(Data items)
——
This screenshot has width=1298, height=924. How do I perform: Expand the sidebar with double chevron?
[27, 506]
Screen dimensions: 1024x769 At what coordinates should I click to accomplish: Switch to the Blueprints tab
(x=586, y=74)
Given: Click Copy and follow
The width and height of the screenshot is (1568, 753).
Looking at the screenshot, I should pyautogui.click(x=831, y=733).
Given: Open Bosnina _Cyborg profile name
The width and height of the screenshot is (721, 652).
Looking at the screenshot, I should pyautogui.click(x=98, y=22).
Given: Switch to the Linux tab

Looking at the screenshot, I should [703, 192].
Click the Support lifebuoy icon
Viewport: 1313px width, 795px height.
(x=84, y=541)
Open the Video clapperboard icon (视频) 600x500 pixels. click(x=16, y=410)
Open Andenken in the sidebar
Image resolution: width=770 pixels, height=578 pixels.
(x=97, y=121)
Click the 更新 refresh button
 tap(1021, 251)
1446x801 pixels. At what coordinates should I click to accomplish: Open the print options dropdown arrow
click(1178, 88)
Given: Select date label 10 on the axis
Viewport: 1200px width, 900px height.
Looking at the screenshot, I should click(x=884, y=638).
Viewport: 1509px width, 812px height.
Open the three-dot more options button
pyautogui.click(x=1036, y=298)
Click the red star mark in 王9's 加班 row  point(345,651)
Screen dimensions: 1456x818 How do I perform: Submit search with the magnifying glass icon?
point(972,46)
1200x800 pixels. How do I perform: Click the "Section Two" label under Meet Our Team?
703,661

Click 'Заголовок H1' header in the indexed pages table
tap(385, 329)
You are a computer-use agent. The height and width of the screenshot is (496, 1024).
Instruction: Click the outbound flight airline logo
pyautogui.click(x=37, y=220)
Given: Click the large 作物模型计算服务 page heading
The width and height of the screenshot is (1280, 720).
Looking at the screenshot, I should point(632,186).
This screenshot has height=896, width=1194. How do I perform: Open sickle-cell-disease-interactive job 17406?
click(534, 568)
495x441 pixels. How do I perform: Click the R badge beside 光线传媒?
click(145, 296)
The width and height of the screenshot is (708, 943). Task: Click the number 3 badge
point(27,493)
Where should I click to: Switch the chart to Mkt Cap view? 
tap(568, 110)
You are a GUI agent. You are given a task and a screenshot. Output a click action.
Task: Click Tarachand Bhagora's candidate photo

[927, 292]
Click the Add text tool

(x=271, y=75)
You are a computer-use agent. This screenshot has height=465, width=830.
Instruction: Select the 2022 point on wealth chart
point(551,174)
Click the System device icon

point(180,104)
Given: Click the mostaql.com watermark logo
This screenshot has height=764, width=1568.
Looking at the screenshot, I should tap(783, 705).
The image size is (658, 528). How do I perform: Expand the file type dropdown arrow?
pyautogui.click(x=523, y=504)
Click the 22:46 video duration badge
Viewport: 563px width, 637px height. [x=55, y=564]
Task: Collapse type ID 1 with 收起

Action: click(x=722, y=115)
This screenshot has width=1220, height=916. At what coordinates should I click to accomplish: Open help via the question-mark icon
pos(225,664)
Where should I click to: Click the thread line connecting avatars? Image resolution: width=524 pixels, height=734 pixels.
——
Write every entry out again. Keep each one exact.

This screenshot has width=1298, height=924. How do I perform: Expand the sidebar with double chevron?
[27, 506]
Screen dimensions: 1024x769 At what coordinates should I click to accomplish: Switch to the Blueprints tab
(x=586, y=74)
Given: Click Copy and follow
The width and height of the screenshot is (1568, 753).
Looking at the screenshot, I should pyautogui.click(x=831, y=733).
Given: Open Bosnina _Cyborg profile name
The width and height of the screenshot is (721, 652).
Looking at the screenshot, I should pyautogui.click(x=98, y=22).
Given: Switch to the Linux tab

Looking at the screenshot, I should [703, 192].
Click the Support lifebuoy icon
Viewport: 1313px width, 795px height.
(x=84, y=541)
Open the Video clapperboard icon (视频) 600x500 pixels. click(x=16, y=410)
Open Andenken in the sidebar
Image resolution: width=770 pixels, height=578 pixels.
(x=97, y=121)
Click the 更新 refresh button
 tap(1021, 251)
1446x801 pixels. At what coordinates should I click to accomplish: Open the print options dropdown arrow
click(1178, 88)
Given: Select date label 10 on the axis
Viewport: 1200px width, 900px height.
Looking at the screenshot, I should click(x=884, y=638).
Viewport: 1509px width, 812px height.
Open the three-dot more options button
pyautogui.click(x=1036, y=298)
Click the red star mark in 王9's 加班 row  point(345,651)
Screen dimensions: 1456x818 How do I perform: Submit search with the magnifying glass icon?
point(972,46)
1200x800 pixels. How do I perform: Click the "Section Two" label under Meet Our Team?
703,661

Click 'Заголовок H1' header in the indexed pages table
tap(385, 329)
You are a computer-use agent. The height and width of the screenshot is (496, 1024).
Instruction: Click the outbound flight airline logo
pyautogui.click(x=37, y=220)
Given: Click the large 作物模型计算服务 page heading
The width and height of the screenshot is (1280, 720).
Looking at the screenshot, I should point(632,186).
This screenshot has height=896, width=1194. How do I perform: Open sickle-cell-disease-interactive job 17406?
click(534, 568)
495x441 pixels. How do I perform: Click the R badge beside 光线传媒?
click(145, 296)
The width and height of the screenshot is (708, 943). Task: Click the number 3 badge
point(27,493)
Where should I click to: Switch the chart to Mkt Cap view? 
tap(568, 110)
You are a GUI agent. You are given a task and a screenshot. Output a click action.
Task: Click Tarachand Bhagora's candidate photo

[927, 292]
Click the Add text tool

(x=271, y=75)
You are a computer-use agent. This screenshot has height=465, width=830.
Instruction: Select the 2022 point on wealth chart
point(551,174)
Click the System device icon

point(180,104)
Given: Click the mostaql.com watermark logo
This screenshot has height=764, width=1568.
Looking at the screenshot, I should tap(783, 705).
The image size is (658, 528). How do I perform: Expand the file type dropdown arrow?
pyautogui.click(x=523, y=504)
Click the 22:46 video duration badge
Viewport: 563px width, 637px height. [x=55, y=564]
Task: Collapse type ID 1 with 收起

Action: click(x=722, y=115)
This screenshot has width=1220, height=916. At what coordinates should I click to accomplish: Open help via the question-mark icon
pos(225,664)
Where should I click to: Click the thread line connecting avatars? Image resolution: width=524 pixels, height=734 pixels.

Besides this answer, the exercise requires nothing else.